- This event has passed.
Introduction to Big Data and Machine Learning for Survey Researchers and Social Scientists with Trent Buskirk
November 8, 2018 @ 9:00 am - 4:30 pm
Introduction to Big Data and Machine Learning for Survey Researchers and Social Scientists with Trent Buskirk
The amount of data generated as a by-product in society is growing fast including data from satellites, sensors, transactions, social media and smartphones, just to name a few. Such data are often referred to as “big data”, and can be used to create value in different areas such as health and crime prevention, commerce and fraud detection.
An emerging practice in many areas is to append or link big data sources with more specific and smaller scale sources that often contain much more limited information. This practice has been used for some time by survey researchers in constructing frames by appending auxiliary information that is often not directly available on the frame, but can be obtained from an external source.
Using Big Data has the potential to go beyond the sampling phase for survey researchers and in fact has the potential to influence the social sciences in general. Big Data is of interest for public opinion researchers and agencies that produce statistics to find alternative data sources either to reduce costs, to improve estimates or to produce estimates in a more timely fashion.
However, Big Data pose several interesting and new challenges to survey researchers and others who want to extract information from data. As Robert Groves (2012) pointedly commented, the era is “appropriately called Big Data and not Big Information”, because there is a lot of work for analysts before information can be gained from “auxiliary traces of some process that is going on in society.”
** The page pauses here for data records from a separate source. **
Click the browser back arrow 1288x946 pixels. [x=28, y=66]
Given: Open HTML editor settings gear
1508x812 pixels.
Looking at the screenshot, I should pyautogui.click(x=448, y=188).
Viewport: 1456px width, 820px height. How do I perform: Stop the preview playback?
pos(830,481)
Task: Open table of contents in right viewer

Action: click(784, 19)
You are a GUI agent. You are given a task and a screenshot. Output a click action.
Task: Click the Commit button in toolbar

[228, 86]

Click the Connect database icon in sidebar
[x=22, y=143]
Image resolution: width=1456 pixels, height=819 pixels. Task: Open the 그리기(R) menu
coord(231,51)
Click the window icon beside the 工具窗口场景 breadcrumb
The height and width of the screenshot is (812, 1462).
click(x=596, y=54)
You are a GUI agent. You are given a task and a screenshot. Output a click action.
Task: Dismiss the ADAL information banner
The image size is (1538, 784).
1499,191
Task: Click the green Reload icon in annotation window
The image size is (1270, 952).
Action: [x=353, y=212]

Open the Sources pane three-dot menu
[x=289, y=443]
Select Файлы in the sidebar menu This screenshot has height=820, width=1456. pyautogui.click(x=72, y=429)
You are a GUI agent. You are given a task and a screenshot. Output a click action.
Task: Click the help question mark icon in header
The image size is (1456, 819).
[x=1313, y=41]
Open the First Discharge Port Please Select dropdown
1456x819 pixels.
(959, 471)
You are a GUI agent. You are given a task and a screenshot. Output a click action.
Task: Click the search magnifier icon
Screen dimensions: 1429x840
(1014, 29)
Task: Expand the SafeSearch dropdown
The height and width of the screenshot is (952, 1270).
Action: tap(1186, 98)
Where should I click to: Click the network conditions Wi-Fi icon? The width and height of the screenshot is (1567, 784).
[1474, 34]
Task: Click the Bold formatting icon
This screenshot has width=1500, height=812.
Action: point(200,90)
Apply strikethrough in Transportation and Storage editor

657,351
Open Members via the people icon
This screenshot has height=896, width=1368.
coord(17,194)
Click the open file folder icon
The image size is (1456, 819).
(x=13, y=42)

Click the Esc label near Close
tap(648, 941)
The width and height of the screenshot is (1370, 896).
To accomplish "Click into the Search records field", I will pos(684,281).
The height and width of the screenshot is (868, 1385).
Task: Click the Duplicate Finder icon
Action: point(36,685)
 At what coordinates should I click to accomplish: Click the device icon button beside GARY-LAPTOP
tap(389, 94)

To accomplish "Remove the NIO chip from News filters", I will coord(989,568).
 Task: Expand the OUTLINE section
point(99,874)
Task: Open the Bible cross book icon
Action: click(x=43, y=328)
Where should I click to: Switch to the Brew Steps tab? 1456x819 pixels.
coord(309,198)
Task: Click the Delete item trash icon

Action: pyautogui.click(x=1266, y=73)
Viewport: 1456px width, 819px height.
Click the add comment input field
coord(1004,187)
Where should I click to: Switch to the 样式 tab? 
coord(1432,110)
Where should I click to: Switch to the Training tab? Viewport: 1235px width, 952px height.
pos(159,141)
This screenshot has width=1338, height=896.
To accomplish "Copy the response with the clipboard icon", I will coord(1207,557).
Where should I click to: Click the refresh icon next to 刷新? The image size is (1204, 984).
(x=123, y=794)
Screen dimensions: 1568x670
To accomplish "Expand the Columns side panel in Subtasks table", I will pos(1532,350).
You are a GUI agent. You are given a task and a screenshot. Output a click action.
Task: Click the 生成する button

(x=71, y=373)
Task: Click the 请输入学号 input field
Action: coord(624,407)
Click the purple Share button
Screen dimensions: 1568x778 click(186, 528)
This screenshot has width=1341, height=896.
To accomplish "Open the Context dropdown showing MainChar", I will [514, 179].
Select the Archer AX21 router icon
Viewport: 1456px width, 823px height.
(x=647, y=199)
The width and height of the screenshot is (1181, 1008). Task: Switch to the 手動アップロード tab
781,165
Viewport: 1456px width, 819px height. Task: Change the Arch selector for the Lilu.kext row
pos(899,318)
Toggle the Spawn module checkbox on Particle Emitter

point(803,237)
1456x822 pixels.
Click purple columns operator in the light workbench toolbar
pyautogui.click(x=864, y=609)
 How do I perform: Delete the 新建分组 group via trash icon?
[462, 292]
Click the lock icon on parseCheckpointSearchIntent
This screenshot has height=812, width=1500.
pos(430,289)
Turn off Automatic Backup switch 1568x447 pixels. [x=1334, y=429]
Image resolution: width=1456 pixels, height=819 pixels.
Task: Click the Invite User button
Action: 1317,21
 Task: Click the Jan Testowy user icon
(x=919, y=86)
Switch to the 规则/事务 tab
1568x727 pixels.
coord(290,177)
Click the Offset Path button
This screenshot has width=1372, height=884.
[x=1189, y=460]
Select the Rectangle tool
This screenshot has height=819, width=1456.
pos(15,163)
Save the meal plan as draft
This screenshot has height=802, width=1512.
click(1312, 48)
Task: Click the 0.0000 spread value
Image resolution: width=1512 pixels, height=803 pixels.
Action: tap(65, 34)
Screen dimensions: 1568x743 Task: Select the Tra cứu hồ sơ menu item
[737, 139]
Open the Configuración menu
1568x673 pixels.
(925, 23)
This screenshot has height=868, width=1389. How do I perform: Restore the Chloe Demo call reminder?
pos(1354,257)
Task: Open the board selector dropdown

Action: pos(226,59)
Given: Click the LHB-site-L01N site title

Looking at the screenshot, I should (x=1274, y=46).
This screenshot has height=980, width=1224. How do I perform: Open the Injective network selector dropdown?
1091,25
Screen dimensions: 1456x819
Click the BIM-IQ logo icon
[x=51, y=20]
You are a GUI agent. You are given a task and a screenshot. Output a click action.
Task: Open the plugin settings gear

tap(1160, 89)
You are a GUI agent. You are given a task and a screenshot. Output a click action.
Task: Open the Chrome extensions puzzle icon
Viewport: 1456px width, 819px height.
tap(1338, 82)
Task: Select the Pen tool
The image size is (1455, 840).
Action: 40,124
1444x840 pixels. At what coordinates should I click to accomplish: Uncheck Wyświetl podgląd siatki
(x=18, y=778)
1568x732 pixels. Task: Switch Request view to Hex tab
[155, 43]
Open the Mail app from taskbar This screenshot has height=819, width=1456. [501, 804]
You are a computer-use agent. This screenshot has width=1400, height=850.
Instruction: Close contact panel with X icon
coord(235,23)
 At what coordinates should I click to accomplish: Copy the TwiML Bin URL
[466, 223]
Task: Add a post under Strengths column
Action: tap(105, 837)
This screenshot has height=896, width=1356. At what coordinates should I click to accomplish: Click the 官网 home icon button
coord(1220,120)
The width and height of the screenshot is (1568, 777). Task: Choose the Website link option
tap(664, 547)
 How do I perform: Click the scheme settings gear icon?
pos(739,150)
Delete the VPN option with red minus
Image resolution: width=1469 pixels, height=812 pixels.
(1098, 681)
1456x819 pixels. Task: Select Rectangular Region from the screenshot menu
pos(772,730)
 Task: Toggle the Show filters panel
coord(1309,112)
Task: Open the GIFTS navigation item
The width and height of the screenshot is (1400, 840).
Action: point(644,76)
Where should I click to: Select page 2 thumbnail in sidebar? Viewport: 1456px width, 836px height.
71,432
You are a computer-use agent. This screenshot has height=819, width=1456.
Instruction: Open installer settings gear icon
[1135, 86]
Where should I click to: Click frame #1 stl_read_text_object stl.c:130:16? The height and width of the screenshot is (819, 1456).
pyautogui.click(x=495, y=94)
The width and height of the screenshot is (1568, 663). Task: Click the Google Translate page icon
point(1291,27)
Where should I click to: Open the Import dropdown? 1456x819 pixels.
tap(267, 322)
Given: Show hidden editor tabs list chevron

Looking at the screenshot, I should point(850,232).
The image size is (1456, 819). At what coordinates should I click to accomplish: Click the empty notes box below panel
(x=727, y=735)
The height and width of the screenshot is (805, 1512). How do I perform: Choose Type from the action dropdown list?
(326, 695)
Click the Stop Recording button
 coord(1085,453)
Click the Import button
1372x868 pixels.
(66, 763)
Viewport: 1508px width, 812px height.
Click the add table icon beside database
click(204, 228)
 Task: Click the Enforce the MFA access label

In this course we explore how Big Data concepts, processes and machine learning methods can be used within the context of Survey and Social Science Research. Throughout this course we will illustrate key concepts using specific survey research examples including tailored survey designs and nonresponse adjustments and evaluation. This course will offer participants:
• an overview of key Big Data terminology and concepts
• an introduction to common data generating processes
• a discussion of some primary issues with linking Big Data with Survey Data
• issues of coverage and measurement errors within the Big Data context
• a discussion of information extraction and signal detection in the context of Big Data
• a discussion of the similarities and differences in model building for inference versus prediction
• an overview of four popular machine learning methods including k-means clustering, hierarchical clustering, classification and regression trees and random forests using R with example code provided
• an discussion and illustration about how these and other methods can be used in the survey research process
This course will count as 7.0 CPSM short course credits.
Instructor: Trent D. Buskirk
Trent D. Buskirk, PhD received his Ph.D. in Statistics from Arizona State University in 1999 with emphasis in Survey Sampling. Since that time Trent has developed expertise and extensive experience in sampling statistics, survey and data collection methodology with specific expertise on Mobile Survey Designs.
His research interests include dual frame weighting for smartphone surveys as well as mode effects related to smartphone surveys, online and in-person surveys and the use of data mining methods for predicting nonresponse in ABS samples using auxiliary frame data. Dr. Buskirk has also conducted research using both Probability-based and non-probability based panels in the context of nonresponse bias adjustments, mode effect evaluation and coverage issues.
Trent is currently the President of the Midwest Association of Public Opinion Research and the Publications Officer for the Survey Research Methods Section of the American Statistical Association. Prior to joining MSG, Dr. Buskirk conducted research and development at The Nielsen Company and prior to that was an Associate Professor of Biostatistics at the Saint Louis University School of Public Health. Dr. Buskirk also served as a faculty member in the Survey Research and Methodology Program and Statistics Unit at University of Nebraska-Lincoln.
When Trent is not working or thinking about surveys, sampling, smartphones ad research in general, you can find him playing resident prince to his two princesses or playing an action packed game of Pickle ball!
Register here.
Registrations will not be accepted on or after 11/5/18
Registration Fees:
- CPSM Students – $40
- UNC Students – $65
- Others – $90
-
Cancellation/ Refund Policy: A full refund will be given to those who cancel their registration no later than 10 days prior to the course. If you cancel within the 10 days prior to the class, no refund will be given. Please allow 30 days to receive your refund.
Waitlist/ Walk-ins: There may be a waitlist for the courses. Walk-ins will not be accepted. Each attendee must register and pay prior to 3 days before the start of the course.